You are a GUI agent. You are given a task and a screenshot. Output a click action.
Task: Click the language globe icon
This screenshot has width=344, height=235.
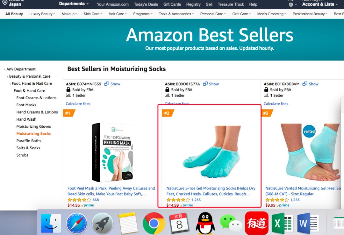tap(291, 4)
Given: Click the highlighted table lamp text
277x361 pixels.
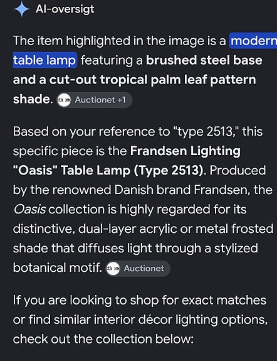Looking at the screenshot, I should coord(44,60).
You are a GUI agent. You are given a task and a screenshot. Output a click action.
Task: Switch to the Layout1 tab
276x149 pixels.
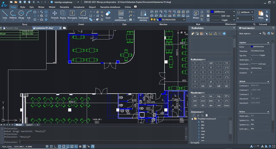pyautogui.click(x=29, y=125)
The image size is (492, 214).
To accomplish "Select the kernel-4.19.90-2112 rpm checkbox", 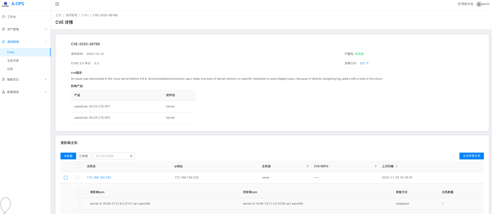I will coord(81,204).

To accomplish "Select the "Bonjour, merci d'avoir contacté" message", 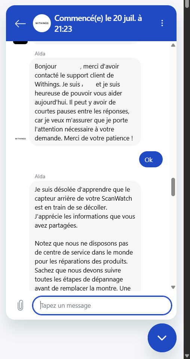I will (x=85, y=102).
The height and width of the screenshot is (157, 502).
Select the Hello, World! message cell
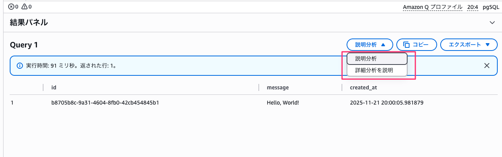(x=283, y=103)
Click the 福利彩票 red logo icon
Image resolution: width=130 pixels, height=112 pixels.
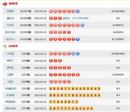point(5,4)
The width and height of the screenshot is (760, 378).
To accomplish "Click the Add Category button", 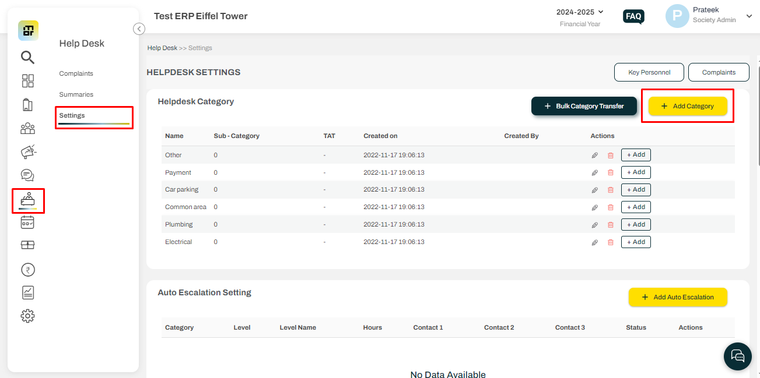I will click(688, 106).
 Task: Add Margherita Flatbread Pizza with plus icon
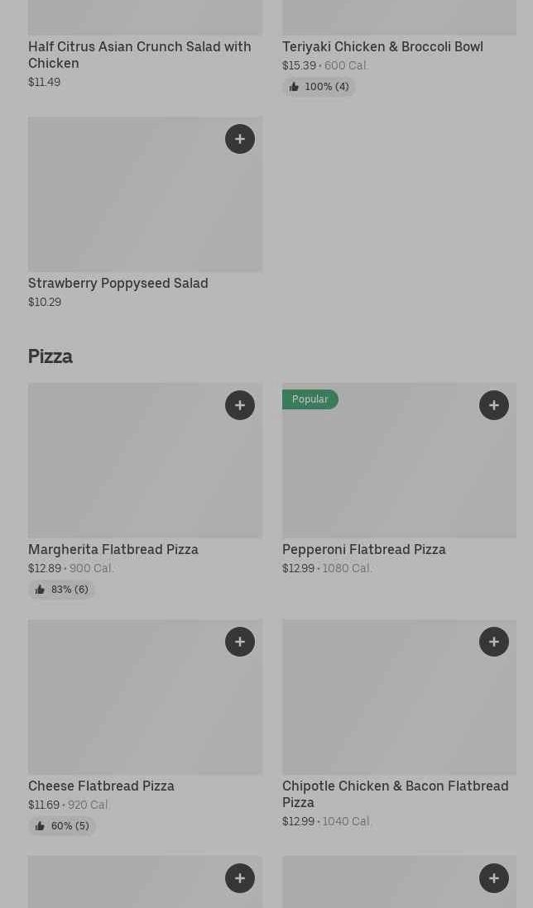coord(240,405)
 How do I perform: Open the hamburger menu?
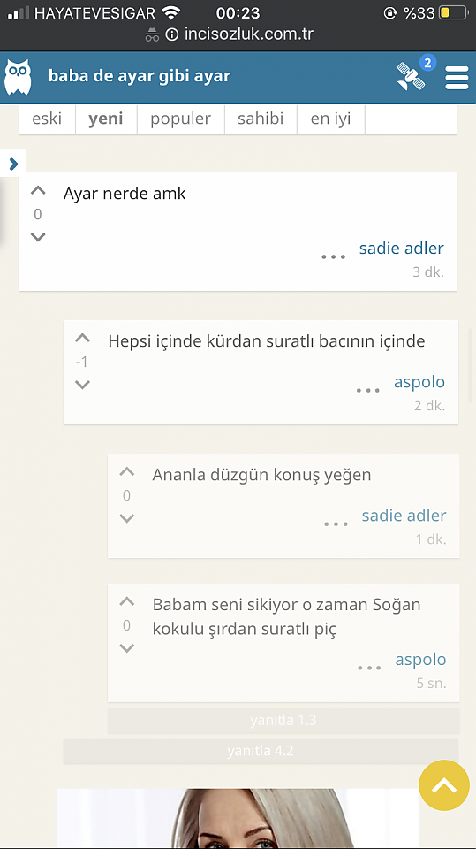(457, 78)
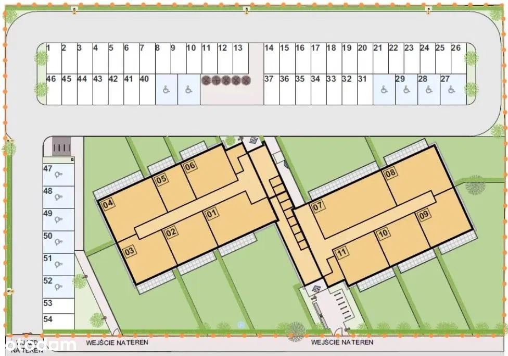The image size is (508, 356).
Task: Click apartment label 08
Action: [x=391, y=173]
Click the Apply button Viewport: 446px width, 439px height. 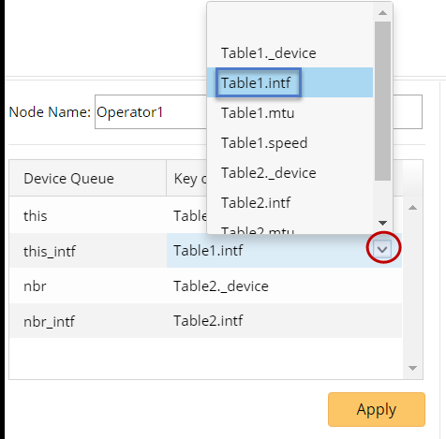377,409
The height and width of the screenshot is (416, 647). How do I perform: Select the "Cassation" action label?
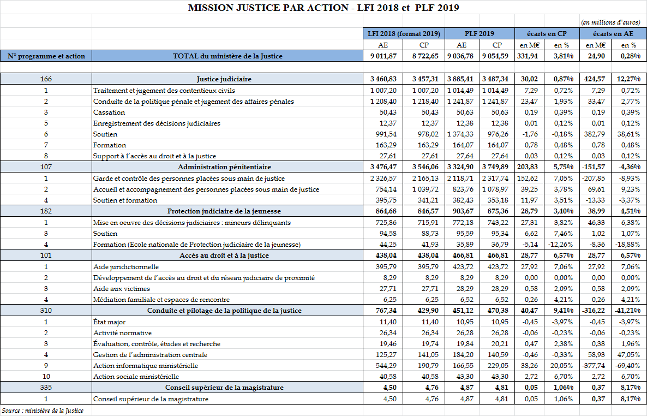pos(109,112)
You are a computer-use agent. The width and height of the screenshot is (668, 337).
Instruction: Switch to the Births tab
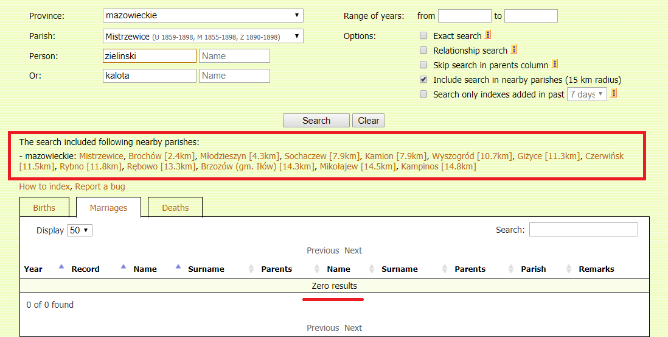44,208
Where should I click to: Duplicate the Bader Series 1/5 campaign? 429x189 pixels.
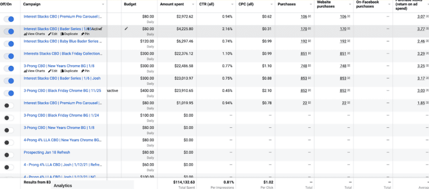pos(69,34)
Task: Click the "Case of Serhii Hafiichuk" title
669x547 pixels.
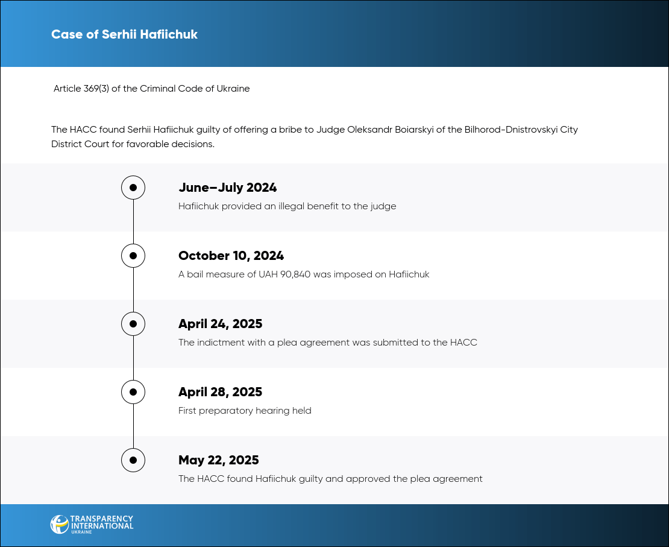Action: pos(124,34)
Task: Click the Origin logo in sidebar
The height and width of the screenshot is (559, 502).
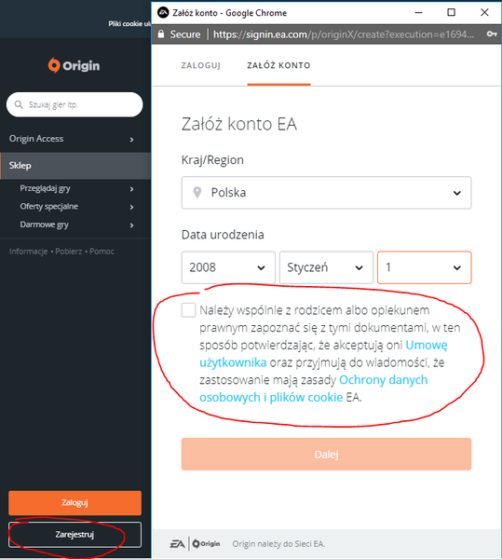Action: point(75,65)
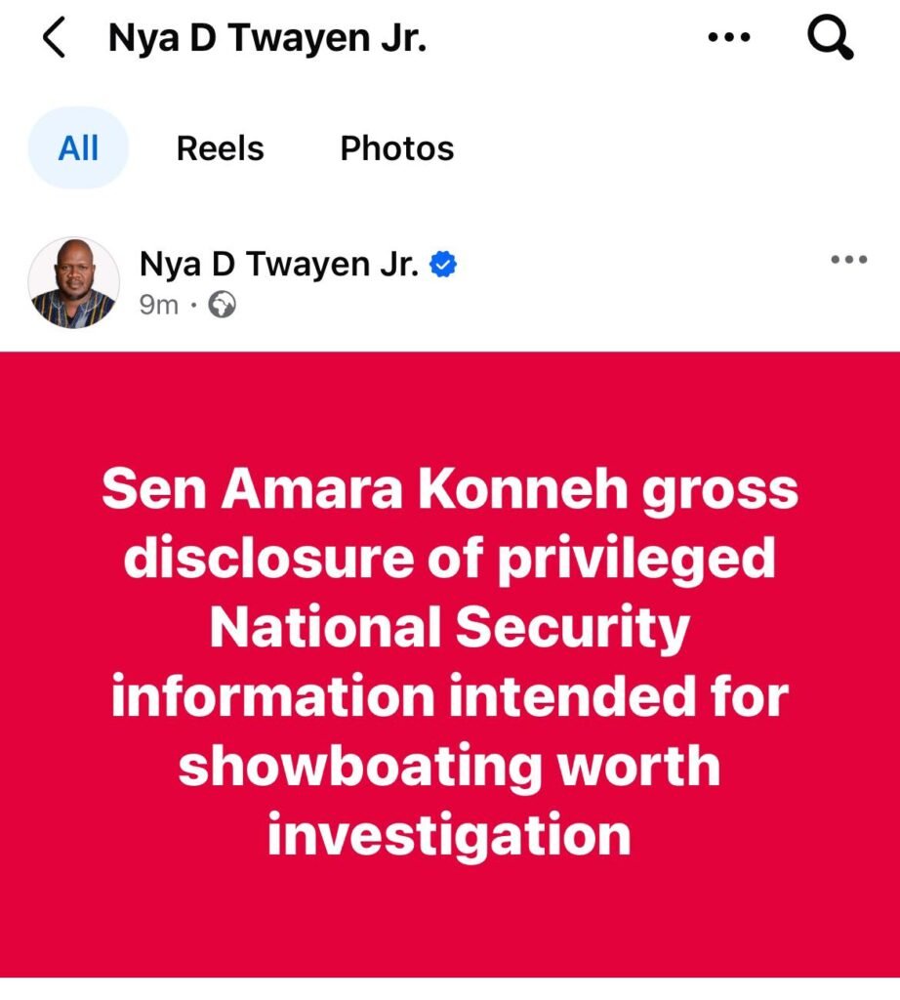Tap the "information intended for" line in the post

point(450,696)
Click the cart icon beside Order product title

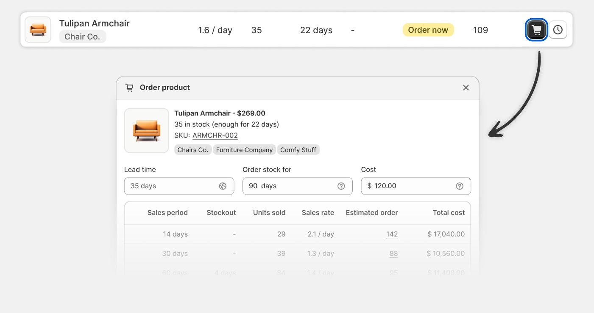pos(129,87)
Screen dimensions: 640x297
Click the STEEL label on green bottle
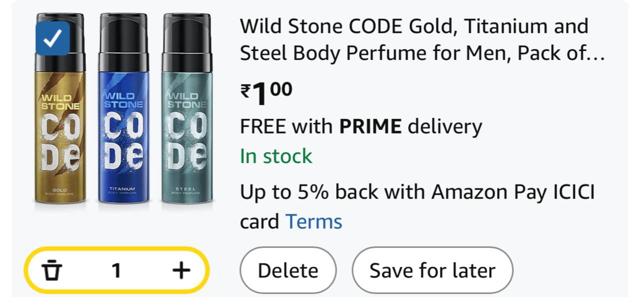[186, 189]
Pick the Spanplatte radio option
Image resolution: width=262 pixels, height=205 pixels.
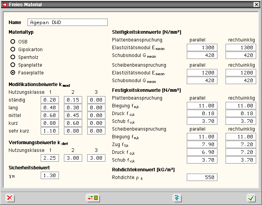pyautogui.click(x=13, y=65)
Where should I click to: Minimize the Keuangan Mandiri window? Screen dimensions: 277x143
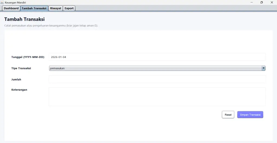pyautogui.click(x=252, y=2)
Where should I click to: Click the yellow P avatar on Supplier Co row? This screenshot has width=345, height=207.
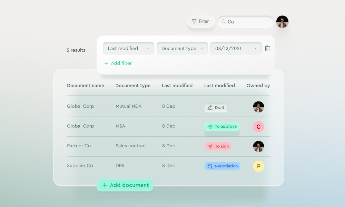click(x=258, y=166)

:::::

### Action item
For the material, state how many lines include the string "logo"; the answer is that number alone.

### Output of the task
2